PETALING JAYA, Jan 14 (Sin Chew Daily) — Malaysia Federation of Vegetable Farmers Association president Lim Ser Kwee said there would be vegetable shortage in the run-up to Chinese New Year, and if no action is taken by the authorities, the problem would likely last until Ramadan.
Vegetable supply impacted by floods
When contacted by Sin Chew Daily, Lim said vegetable shortage is expected to occur in Pahang, Selangor and Johor as a result of last month’s massive floods, and a full recovery may not come about in a short time.
“The damage done to the crops is particularly serious in Pahang, and it takes time for vegetable farmers to restore their production.”
He expected the prices of vegetables to swell by 20% to 30% due to the shortage.
“The magnitude of price increase depends on the types of vegetables grown in specific times of the year. Normally vegetable farmers grow more than a hundred different kinds of vegetables.”
He expected the shortage problem to last until Ramadan in April, when Indonesian workers begin to return their home country for celebration, resulting in lower production.
Not much issue for local restaurants
Pan Malaysia Koo Soo Restaurants and Chefs Association and Malaysia Singapore Coffee Shop Proprietors’ General Association president Wong Teu Hoon said restaurants in the country would not experience shortage of food materials ahead of Chinese New Year.
“Having gone through the bad experience last year, restaurant operators have learned to purchase the ingredients according to their individual needs.
“They will not make bulk purchases considering the subdued purchasing power of the consumers.
“So there shouldn’t be any problem with the supply.”
He told Sin Chew Daily there wouldn’t be much problem with vegetable supply, as they would substitute with other vegetable types.

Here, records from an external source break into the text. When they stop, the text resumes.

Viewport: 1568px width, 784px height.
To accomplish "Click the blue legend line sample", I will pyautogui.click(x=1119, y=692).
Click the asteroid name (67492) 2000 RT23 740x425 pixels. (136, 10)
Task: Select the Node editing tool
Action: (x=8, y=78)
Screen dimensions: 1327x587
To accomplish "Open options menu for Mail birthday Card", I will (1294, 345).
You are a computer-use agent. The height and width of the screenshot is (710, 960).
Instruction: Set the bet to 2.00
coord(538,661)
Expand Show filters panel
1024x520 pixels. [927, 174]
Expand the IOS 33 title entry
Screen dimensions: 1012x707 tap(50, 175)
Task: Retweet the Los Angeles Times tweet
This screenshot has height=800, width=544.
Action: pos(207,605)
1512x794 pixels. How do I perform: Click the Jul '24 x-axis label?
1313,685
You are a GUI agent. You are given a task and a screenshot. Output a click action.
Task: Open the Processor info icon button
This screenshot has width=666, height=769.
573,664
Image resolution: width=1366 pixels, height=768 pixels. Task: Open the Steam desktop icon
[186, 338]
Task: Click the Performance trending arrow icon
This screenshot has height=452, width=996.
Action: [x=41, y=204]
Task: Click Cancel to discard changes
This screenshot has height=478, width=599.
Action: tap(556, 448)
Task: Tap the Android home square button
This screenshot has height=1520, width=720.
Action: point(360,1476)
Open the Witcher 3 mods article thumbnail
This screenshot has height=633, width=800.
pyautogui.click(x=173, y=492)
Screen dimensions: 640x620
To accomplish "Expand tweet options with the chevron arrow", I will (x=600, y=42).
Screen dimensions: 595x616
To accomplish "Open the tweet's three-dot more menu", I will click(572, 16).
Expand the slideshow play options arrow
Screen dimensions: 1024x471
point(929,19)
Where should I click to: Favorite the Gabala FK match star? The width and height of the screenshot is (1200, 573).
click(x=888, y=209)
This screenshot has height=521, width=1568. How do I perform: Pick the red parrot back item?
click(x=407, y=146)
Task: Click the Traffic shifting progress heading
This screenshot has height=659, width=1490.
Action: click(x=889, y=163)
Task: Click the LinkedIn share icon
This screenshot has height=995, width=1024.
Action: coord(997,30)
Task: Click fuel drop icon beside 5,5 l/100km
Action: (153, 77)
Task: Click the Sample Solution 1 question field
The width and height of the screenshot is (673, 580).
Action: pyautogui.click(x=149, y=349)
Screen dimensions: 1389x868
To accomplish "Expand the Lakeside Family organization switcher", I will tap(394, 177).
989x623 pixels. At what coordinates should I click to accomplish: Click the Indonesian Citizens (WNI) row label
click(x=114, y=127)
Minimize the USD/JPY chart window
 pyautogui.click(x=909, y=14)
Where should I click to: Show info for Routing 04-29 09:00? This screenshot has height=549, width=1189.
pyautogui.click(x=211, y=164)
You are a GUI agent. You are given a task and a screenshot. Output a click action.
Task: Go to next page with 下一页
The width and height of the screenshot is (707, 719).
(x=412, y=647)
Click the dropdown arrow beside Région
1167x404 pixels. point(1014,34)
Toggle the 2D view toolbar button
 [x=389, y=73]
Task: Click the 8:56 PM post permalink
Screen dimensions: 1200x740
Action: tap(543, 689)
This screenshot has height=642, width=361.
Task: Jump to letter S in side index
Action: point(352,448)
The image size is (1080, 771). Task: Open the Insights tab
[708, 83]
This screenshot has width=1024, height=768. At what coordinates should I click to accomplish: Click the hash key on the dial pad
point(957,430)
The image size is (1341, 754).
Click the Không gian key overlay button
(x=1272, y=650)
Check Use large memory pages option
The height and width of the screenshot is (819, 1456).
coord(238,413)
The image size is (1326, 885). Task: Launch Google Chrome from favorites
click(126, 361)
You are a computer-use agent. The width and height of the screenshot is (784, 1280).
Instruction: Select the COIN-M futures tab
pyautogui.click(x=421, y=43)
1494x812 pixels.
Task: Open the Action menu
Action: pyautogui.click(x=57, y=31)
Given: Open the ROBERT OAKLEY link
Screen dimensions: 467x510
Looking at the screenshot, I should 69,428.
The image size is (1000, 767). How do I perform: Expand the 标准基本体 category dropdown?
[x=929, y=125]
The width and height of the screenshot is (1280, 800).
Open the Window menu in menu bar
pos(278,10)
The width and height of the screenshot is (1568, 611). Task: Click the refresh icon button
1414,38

Instead, he is more worried about seafood prices due to reduced production.
No shortage for chicken, eggs
Meanwhile, Federation of Livestock Farmers’ Association of Malaysia (FLFAM) president Tan Chee Hee said chicken meat and eggs would not be in short supply during the upcoming festive season.
He said while the floods indeed had a negative impact on the operation of some livestock farms, supply of chicken and eggs is not much affected as most of the supply has come from Penang and Perak.
“The floods have instead sent chicken prices down because of lower consumption, as kitchen facilities were damaged in the floods.”
He emphasized that the factors that have affected the operators most are cash flow and labor shortage, which have adversely impacted the supply of meat chicken.